Working inside engines, where we clean everything spotless,
even washing our hands before assembling critical parts...
It just doesn't make sense to me to leave dirty oil in there.
Besides, in our tractor hobby, where we buy oil by the pail/drum,
buying 5-6 qts for my truck seems like cheap insurance.
 
Hard for me to get away from the 3000 mile idea,but I'm doing it more and more. My car has an oil index and at 40-50 % it has around 5000 miles on it so I do it then. I'd hate to go full term as that may hit around 10,000 miles ?
Try and do the wife and daughters at 5,000-6,000 ? They are on the go so much hard to keep up with them. Still thinking about switching to synthetic and changing once a year ? Doubt I'll do it though.
 
I changed the oil in my Mom's Taurus in November 2010 with Mobile 1 10W30 when it had 45K on it. Checked it at Christmas - the car had 48K and some change. I'll try to get it done in the next couple weeks. Meanwhile it sits with the 3 year old brand new GoodYears that I put on it the same day.
 
Is this the 1970's with carburators and leaded gasoline? Or is this the late 1980's and later with fuel injection and unleaded fuel?
Why change oil at 3000miles when it isn't contaminated?
We have 3000mile oil people here that will drive across town to save a dollar on a filter and $2 on the oil.
. Yet they can't see the sense of a better grade oil, a wix or Napa filter and a 5000-10,000 oil change?
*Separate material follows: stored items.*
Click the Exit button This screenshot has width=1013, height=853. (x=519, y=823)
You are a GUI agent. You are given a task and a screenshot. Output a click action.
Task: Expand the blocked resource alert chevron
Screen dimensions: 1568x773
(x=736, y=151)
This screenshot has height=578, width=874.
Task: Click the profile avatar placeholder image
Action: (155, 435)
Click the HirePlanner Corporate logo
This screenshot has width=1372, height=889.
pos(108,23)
Get with the present. Exhaust systems don't rot off every 3-5 years any more either . Why?
 

Lot of people on here say synthetic and dino don't mix. So how could there be a semi synthetic anyway LOL. I have run over 500k miles on the GM 5.3 with a synthetic oil. 3 different trucks though, but no motor issues with any of them. They simply rotted away.
 

I have seen many testing results on oils. They vary quite a bit, but you are on the right track. That is the only way to tell how your oil is. I believe Ford uses a Viscosity sensor, which tells the computer how much the oil thickness has decreased.
 
A friend changed it at 50% and the timing chain wore out in a GM product. Heard GM had some models with defective timing chains and this could have been one of them. However I wouldn't consider trusting the computer enough to shoot for 5% unless it was a leased vehicle.